Allgemein, Persönliche Steuern

95. Im Leben wird einem nichts geschenkt! By Michael Leysinger, dipl. Treuhandexperte, LL.M. Taxation(FH), SV17

(02.01.2108).  „Im Leben wird einem nichts geschenkt“ so lautet es in etwa im Volksmund, wenn jemand von jemandem übermässig gefordert wird. In ZGB 239 wird die Schenkung wie folgt definiert: „Als Schenkung gilt jede Zuwendung unter Lebenden, womit jemand aus seinem Vermögen einen anderen ohne entsprechende Gegenleistung bereichert“. Und weil Niemand niemandem etwas schenkt und das dennoch tut, muss der Staat (alle Kantone aus SZ) einschreiten, indem er (als Ersatz für eine Erbschaftssteuer) eine Schenkungssteuer erhebt.
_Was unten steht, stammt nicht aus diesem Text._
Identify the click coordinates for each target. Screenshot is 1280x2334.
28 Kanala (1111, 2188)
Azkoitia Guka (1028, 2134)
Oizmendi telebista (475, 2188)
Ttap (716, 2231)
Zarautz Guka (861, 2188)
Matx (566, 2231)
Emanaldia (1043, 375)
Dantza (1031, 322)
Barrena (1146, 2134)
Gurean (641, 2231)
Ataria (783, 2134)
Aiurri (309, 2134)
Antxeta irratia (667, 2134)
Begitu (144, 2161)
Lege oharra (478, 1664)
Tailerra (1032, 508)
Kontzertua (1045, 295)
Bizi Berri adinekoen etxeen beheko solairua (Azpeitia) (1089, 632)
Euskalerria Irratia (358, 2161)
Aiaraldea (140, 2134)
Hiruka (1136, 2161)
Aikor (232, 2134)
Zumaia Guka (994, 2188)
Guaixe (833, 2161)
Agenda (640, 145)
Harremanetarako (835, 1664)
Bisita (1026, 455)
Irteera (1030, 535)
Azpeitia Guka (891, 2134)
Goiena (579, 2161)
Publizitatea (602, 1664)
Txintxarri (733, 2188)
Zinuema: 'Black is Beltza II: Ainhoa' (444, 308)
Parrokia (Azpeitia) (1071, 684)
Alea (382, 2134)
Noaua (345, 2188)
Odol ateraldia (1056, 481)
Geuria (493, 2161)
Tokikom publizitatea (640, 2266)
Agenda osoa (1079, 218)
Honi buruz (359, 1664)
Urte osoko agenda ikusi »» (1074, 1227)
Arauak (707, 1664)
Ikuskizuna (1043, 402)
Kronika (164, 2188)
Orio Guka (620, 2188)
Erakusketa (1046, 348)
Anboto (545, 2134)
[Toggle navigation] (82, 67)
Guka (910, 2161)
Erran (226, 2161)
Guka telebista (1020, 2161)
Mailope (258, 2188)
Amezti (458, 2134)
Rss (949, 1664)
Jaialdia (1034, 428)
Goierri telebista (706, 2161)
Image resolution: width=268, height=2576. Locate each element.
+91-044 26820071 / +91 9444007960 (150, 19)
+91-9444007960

Im vorliegenden Solothurner Steuergerichtsfall ging es (vereinfacht dargelegt) um folgendes: Ein Ehepaar („A“) verkaufte 50% der Aktien an ein anderes Ehepaar („B“), das die anderen 50% hielt. Die Steuerbehörden bemängelten den Verkaufspreis; dieser sei unter Anwendung des Kreisschreiben Nr. 28 der Schweizerischen Steuerkonferenz „zu tief“. Für die Differenz von ca. CHF 100.000 wurde als „Schenkung“ betrachtet und demzufolge der Solothurnischen Schenkungssteuer unterworfen.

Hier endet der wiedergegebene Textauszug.